INSTRUÇÕES E REQUISITOS: De acordo com o trecho de origem, desde que ano está em vigor a Constituição do Estado Plurinacional da Bolívia?

TRECHO DE ORIGEM:

++++++++

Desde a chegada de Evo Morales ao poder, em 2006, o processo constituinte de elaboração de uma nova Carta Magna para o país foi, para muitos movimentos de mulheres, um marco no avanço da luta por direitos. A Constituição do Estado Plurinacional da Bolívia, em vigor desde 2009, trouxe à agenda, por exemplo, a ideia de despatriarcalização vinculada à de descolonização, cristalizada em instituições do Estado que tratam ambos os temas. Embora garanta às mulheres — e aos homens — o direito a exercer seus direitos sexuais e reprodutivos, a Constituição ainda preserva alguns retrocessos. O aborto continua ilegal no país, apesar de despenalizado em caso de estupro ou risco para a mulher. Além disso, tentativa recente de anular artigos do Código Penal em conflito com a Constituição não foi adiante, mas a discussão sobre a interrupção voluntária da gravidez ganhou força no país.

Montaño esteve em Buenos Aires em março para participar do Fórum Internacional pela Emancipação e Igualdade, organizado pelo Ministério de Cultura da Argentina. Durante o evento, participou — e foi a única mulher — da mesa sobre Novas Esquerdas e Tradições Populares na América Latina.

Na ocasião, conversou com Opera Mundi sobre o aumento no número de mulheres que ocupam cargos eletivos no Legislativo boliviano. Também falou sobre como a aliança entre movimentos indígenas e de mulheres na Bolívia foi importante na “irrupção do plebeu”, conceito frequente na tradição sociológica latino-americana quando se fala sobre movimentos populares que protagonizam mudanças sociais.

Leia os principais trechos da entrevista com Gabriela Montaño, presidente da Câmara de Deputados da Bolívia:

Opera Mundi: Depois das últimas eleições, 49% da Assembleia Boliviana é composta por mulheres. A Câmara de Deputados, presidida pela senhora, tem 51% de suas cadeiras ocupadas por mulheres. A maior representação legislativa implica maior voz aos movimentos de mulheres?

++++++++

DADOS FORNECIDOS:
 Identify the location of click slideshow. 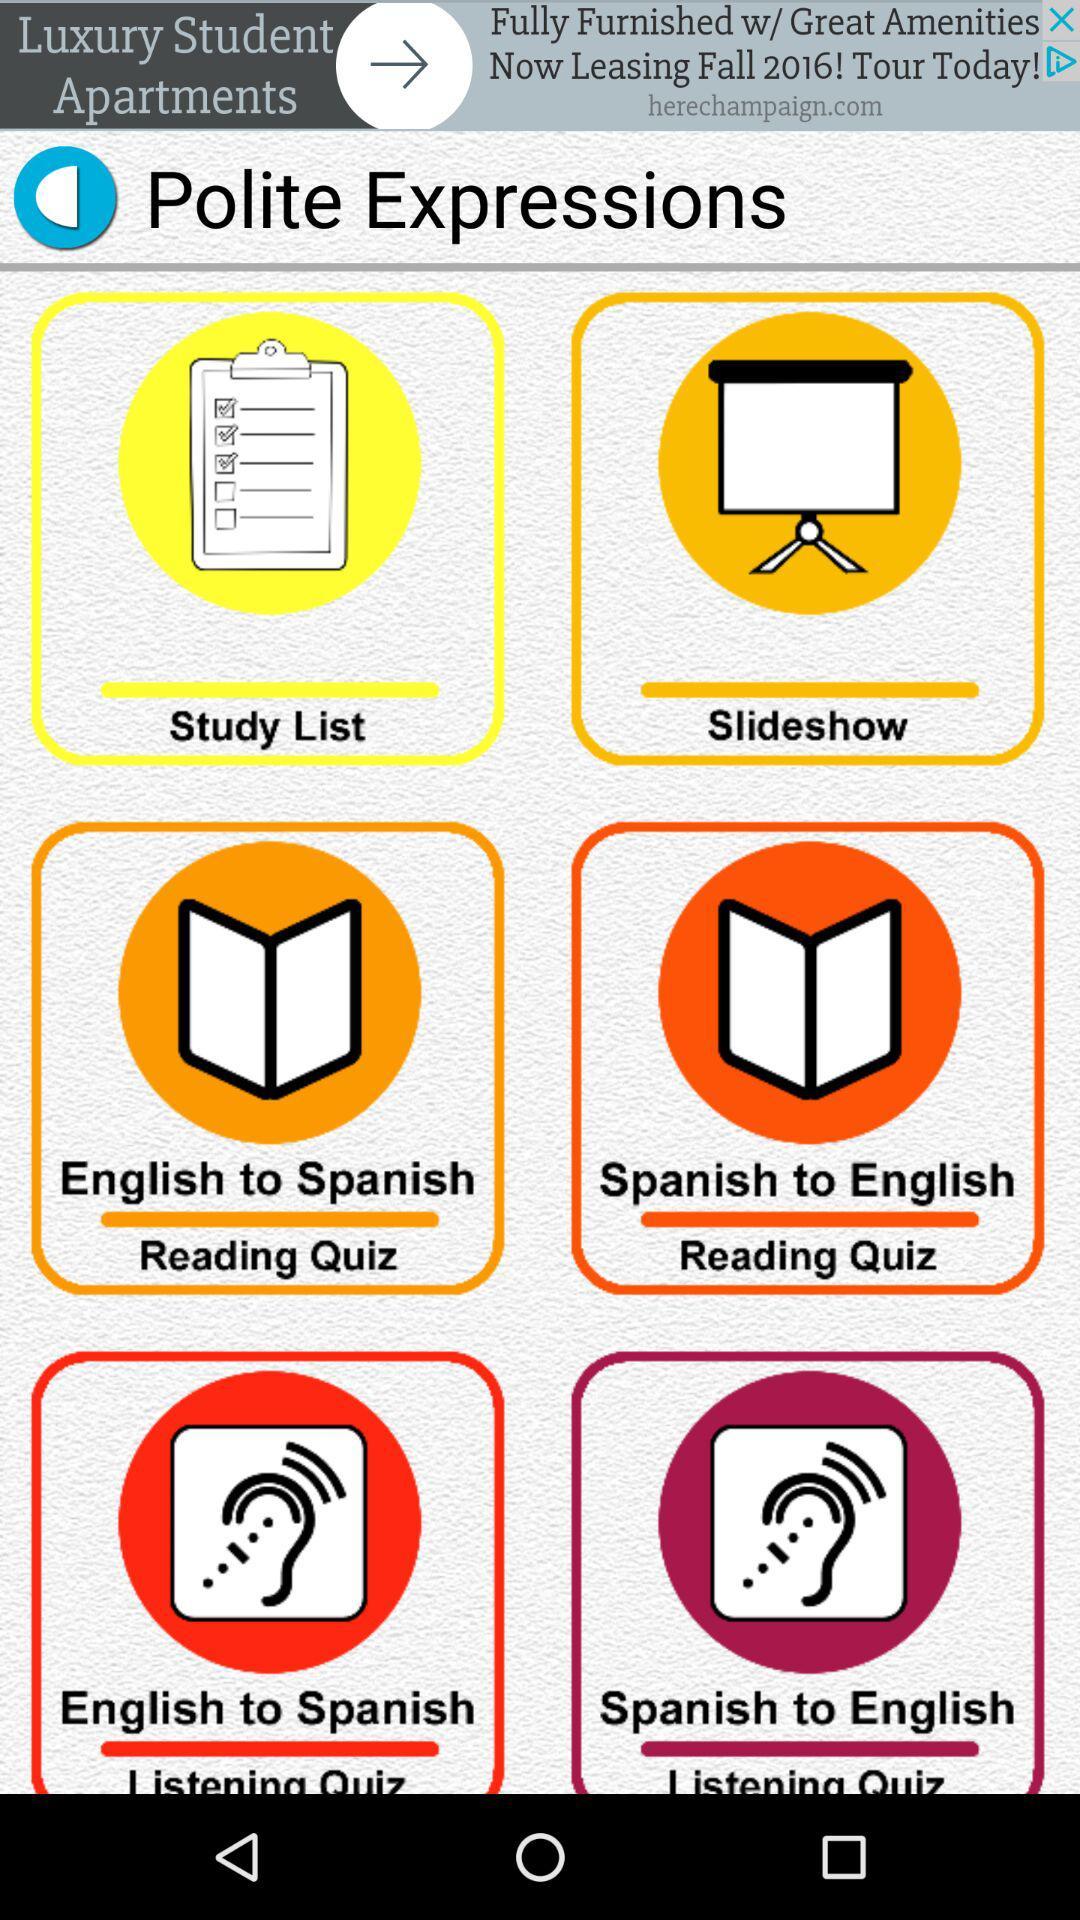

++++++++

RESULTADO COMPLETO: Desde 2009.